Transforme em uma tabela Markdown as linhas que vão da linha com "You are a GUI" até a linha com "(855, 151).", incluindo as duas. Use as colunas Nº e Conteúdo, numere cada linha e deixe de fora as linhas em branco.

[Linhas de um conjunto de dados]
■ ■ ■ ■ ■ ■ ■

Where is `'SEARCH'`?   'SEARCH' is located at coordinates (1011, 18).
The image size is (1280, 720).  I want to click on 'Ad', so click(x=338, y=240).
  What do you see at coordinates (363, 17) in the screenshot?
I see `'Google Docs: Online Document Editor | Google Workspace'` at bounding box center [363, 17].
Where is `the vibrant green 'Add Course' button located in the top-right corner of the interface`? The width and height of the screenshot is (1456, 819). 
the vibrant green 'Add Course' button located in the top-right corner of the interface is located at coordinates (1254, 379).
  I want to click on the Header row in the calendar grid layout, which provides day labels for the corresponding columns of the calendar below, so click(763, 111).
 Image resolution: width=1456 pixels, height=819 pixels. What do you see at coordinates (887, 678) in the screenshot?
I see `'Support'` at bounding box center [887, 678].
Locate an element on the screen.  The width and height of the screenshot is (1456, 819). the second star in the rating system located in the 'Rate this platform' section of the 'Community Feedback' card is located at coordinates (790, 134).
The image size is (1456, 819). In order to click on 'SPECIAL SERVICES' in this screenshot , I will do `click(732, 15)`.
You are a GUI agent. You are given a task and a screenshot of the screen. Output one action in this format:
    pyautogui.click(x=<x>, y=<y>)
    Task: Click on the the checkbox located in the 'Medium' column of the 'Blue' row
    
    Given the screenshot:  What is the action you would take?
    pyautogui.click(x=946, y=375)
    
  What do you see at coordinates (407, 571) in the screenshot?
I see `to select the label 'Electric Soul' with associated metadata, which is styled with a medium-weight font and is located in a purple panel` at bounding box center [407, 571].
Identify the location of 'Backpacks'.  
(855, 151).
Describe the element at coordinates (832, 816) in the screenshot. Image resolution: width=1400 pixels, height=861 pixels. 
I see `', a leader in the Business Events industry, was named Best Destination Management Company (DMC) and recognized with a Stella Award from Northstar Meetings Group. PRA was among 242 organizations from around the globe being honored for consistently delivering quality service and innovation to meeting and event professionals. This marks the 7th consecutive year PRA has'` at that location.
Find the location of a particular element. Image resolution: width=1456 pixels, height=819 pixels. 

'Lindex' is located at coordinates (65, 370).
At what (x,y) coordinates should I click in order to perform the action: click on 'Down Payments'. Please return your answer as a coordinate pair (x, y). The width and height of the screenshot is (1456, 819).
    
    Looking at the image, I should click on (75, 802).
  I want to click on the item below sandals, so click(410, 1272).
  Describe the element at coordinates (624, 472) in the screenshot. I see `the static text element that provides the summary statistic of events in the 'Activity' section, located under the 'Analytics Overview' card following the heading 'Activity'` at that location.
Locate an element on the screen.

■ ■ ■ ■ ■ ■ ■

# Resposta ao exercício
| Nº | Conteúdo |
|---|---|
| 1 | You are a GUI agent. You are given a task and a screenshot of the screen. Output one action in this format: |
| 2 |     pyautogui.click(x=<x>, y=<y>) |
| 3 |     Task: Click on the the checkbox located in the 'Medium' column of the 'Blue' row |
| 4 |     Given the screenshot:  What is the action you would take? |
| 5 |     pyautogui.click(x=946, y=375) |
| 6 |   What do you see at coordinates (407, 571) in the screenshot? |
| 7 | I see `to select the label 'Electric Soul' with associated metadata, which is styled with a medium-weight font and is located in a purple panel` at bounding box center [407, 571]. |
| 8 | Identify the location of 'Backpacks'.   |
| 9 | (855, 151). |